## What to work on
State how many lines in the following entries hold the word "header". The reply is that number only.

## Materials provided

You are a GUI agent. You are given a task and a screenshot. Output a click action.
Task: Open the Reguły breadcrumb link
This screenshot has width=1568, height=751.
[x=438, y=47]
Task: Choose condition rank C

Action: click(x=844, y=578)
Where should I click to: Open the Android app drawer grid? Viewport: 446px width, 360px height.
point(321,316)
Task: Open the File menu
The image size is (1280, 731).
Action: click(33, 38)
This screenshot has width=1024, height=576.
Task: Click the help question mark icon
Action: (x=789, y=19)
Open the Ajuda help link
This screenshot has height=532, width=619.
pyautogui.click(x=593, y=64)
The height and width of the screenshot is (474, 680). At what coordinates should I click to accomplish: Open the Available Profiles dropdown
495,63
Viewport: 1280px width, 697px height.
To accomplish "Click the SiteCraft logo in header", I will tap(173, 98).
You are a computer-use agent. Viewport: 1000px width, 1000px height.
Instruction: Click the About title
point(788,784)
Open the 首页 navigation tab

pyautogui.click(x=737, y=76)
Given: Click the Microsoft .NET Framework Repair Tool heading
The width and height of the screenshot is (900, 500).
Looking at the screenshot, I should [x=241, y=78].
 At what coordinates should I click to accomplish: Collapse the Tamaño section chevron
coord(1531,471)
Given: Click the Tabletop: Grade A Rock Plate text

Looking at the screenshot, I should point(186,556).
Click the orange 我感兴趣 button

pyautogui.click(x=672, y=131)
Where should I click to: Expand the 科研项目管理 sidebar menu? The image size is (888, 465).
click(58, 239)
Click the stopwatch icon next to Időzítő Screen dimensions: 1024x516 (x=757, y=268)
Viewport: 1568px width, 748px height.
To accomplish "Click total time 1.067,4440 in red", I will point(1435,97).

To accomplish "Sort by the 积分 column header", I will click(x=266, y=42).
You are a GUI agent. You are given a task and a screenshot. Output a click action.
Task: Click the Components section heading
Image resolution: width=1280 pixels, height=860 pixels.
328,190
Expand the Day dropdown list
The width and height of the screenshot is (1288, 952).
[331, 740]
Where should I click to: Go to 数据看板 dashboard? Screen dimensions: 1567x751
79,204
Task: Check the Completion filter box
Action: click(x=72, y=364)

## Task result
2